■ **READING PASSAGE**
Science Says: Chemo Brain Is Real. UCLA Study Shows Breast Cancer Treatments Can Cause Cognitive Impairment
A new study from researchers at the University of California, Los Angeles shows that some cancer patients can experience cognitive decline after chemotherapy and radiation treatments.
It’s commonly thought that cancer treatments may accelerate biological aging in cells. Specifically seen in this new UCLA study is evidence that common cancer therapies including chemotherapy and radiation may be linked to DNA damage and lower telomerase activity, telomeres being the enzymes that help maintain the health of cells. That’s especially true compared to women who had surgery but no other treatment for their cancers.
UCLA researchers surveyed 94 breast cancer survivors ages 36 to 69, all of whom had completed anywhere from three to six years of breast cancer treatments including either or both chemo and radiation. Researchers also examined the participants’ DNA damage and telomerase activity, then compared those results with participants’ cognitive function to reach the conclusions found in the study.
“Together this research provides preliminary evidence that the cancer treatments can leave a lasting imprint on some individuals,” said Judith Carroll, the study’s lead author, an associate professor of psychiatry and biobehavioral sciences, and a member of the UCLA Jonsson Comprehensive Cancer Center. “Our hope is that future research will target these biological aging pathways to prevent the cognitive declines experienced by some cancer survivors.”
The builds on a previous study by the same UCLA researchers—and including the same 94 breast cancer survivors—which examined the relationship between breast cancer treatments and the cellular markers of aging.

■ **WHAT TO WORK ON**
Return everything in the chemo brain article from "It’s commonly thought" down to "for their cancers.", copied word for word.

■ **RECORDS SHOWN**
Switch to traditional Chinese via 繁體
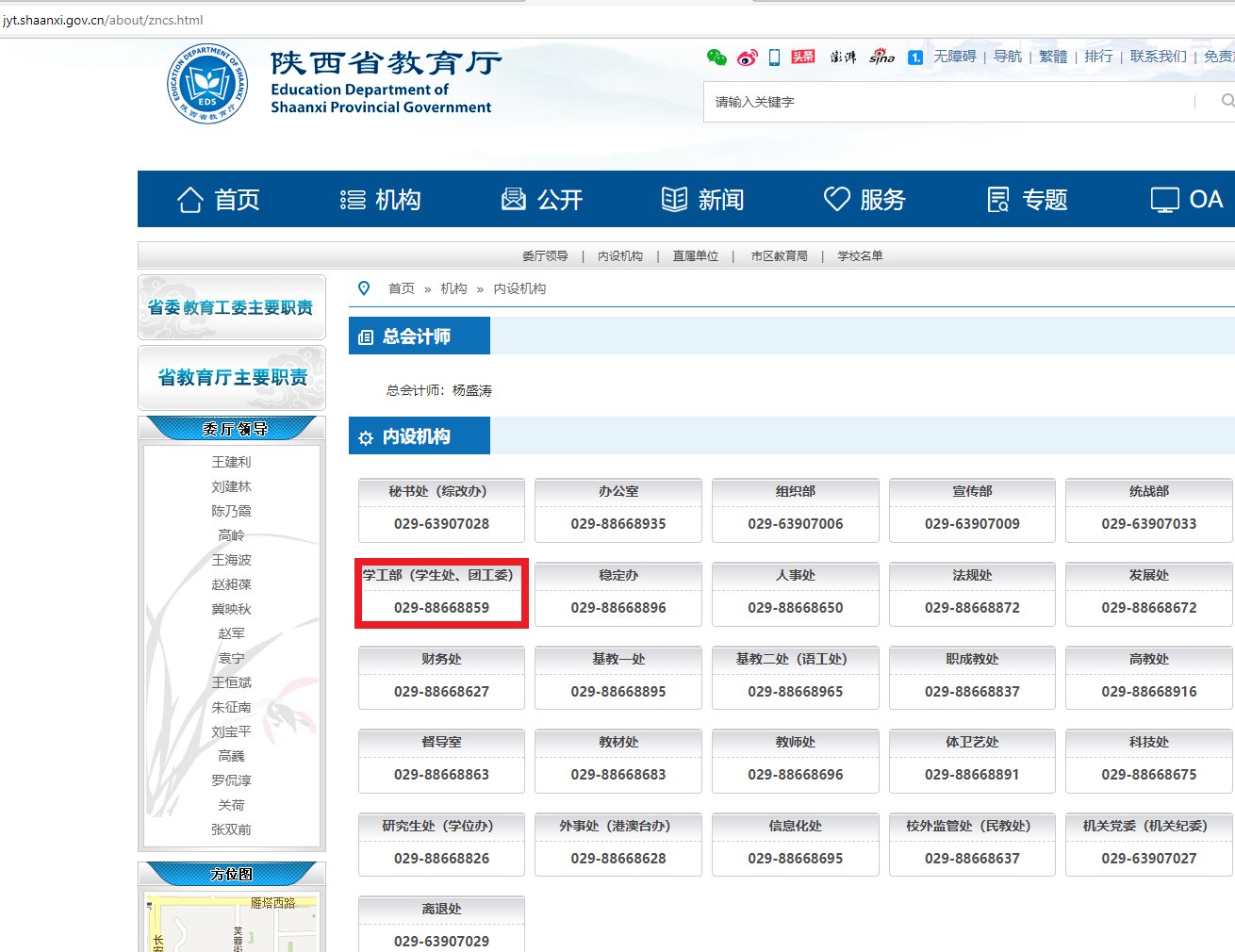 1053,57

...

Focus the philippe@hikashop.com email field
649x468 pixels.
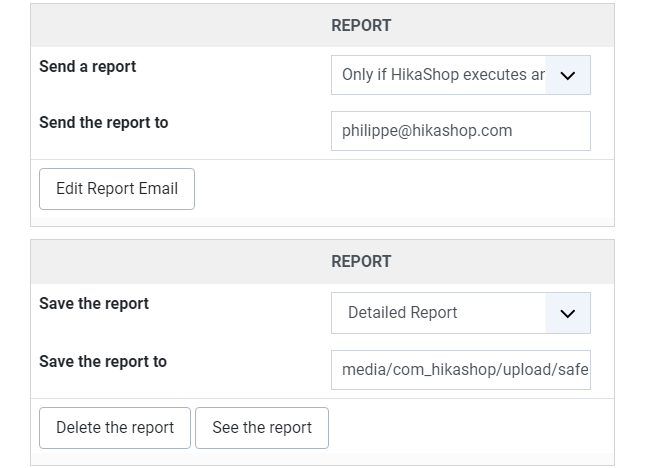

■ **RESPONSE AREA**
It’s commonly thought that cancer treatments may accelerate biological aging in cells. Specifically seen in this new UCLA study is evidence that common cancer therapies including chemotherapy and radiation may be linked to DNA damage and lower telomerase activity, telomeres being the enzymes that help maintain the health of cells. That’s especially true compared to women who had surgery but no other treatment for their cancers.